A cette époque, les supercars n'étaient pas construites en imaginant que des femmes pourraient se mettre à leur volant. Il fallait d'abord être gymnaste pour monter à bord, le confort était digne d'un canapé en marbre, l'embrayage était dur comme un parpaing, le changement de vitesse nécessitait un bras d'haltérophile allemand, et leurs conducteurs préféraient les abandonner au milieu de la rue plutôt que de tenter de réaliser un créneau. Deux fois plus large que haute, avec un nombre d'entrées d'air et d'ailerons à faire pâlir d'envie un avion de chasse, la conduire à travers les pourtant habituées villes de la Toscane ne manquait pas de provoquer à chaque fois un large attroupement.
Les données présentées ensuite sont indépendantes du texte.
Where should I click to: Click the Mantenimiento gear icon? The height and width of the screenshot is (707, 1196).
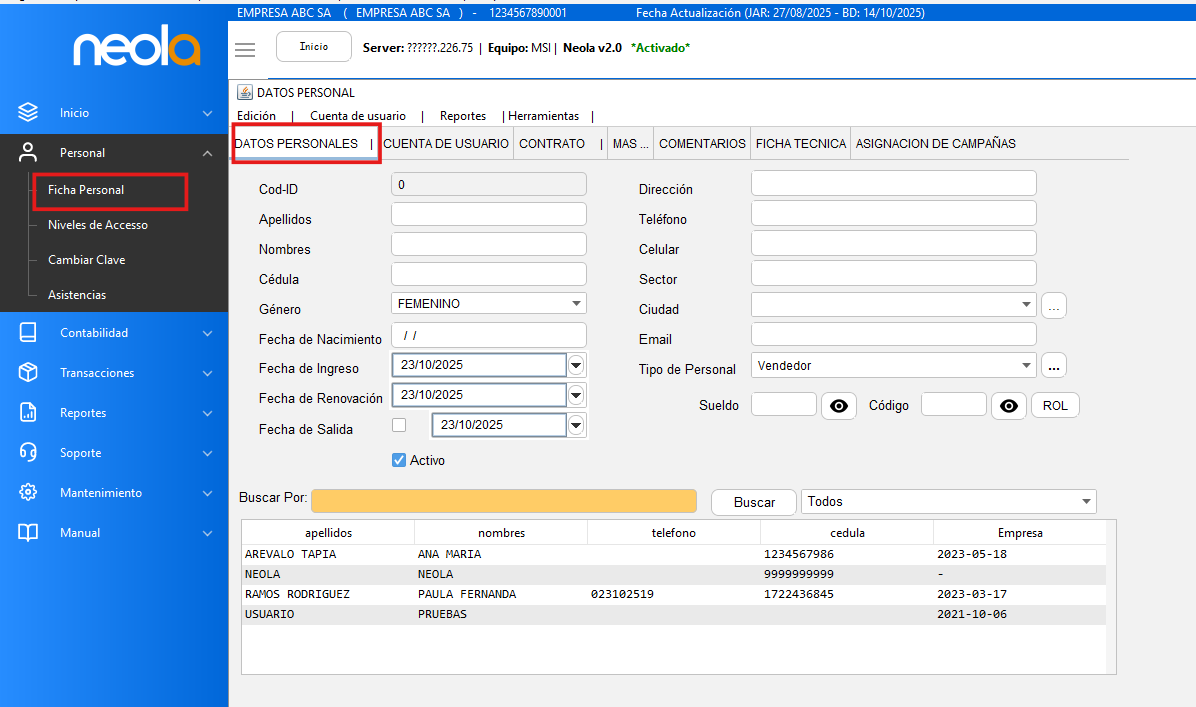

Etre à son volant était non seulement éprouvant physiquement, mais nécessitait aussi votre totale attention tant que les énormes jantes tournaient. Un clignement d'œil au mauvais moment et le camion vous croisant pouvait être redécoré de morceaux de carbone et de pistons de V12. C'était une voiture qui exigeait qu'on la pousse à ses limites, tout en n'hésitant pas à vous mordre si vous essayiez. Les supercars d'aujourd'hui sont très différentes et peuvent être conduites par la plus fluette des femmes. Vicki l'avait d'ailleurs prouvé l'année dernière en mettant sa propre mère au volant d'une Murcielago sur un circuit.
Prenons par exemple la Bugatti Veyron. C'est la voiture la plus rapide du monde, et elle ferait manger la poussière à la Diablo GT sans transpirer. Mais elle est aussi docile qu'un jeune labrador. D'accord, le conducteur ne profite pas d'une grande visibilité arrière et son moteur ne peut cacher un certain penchant pour la boisson. Mais à part ça, vous pourriez tout à fait l'utiliser pour aller au supermarché. On reprend : 16 cylindres, quatre turbos, 1001ch soit bien plus qu'une Formule 1, deux tonnes, 7 vitesses, 2.5s pour atteindre les 100km/h et 400km/h en pointe... mais aucune raison pour ne pas y mettre votre chargement de course hebdomadaire. Pour comparer, la Diablo GT n'a ni rétroviseur central, ni même un coffre. Pas de vitesses au volant non plus et encore moins d'aide à la conduite...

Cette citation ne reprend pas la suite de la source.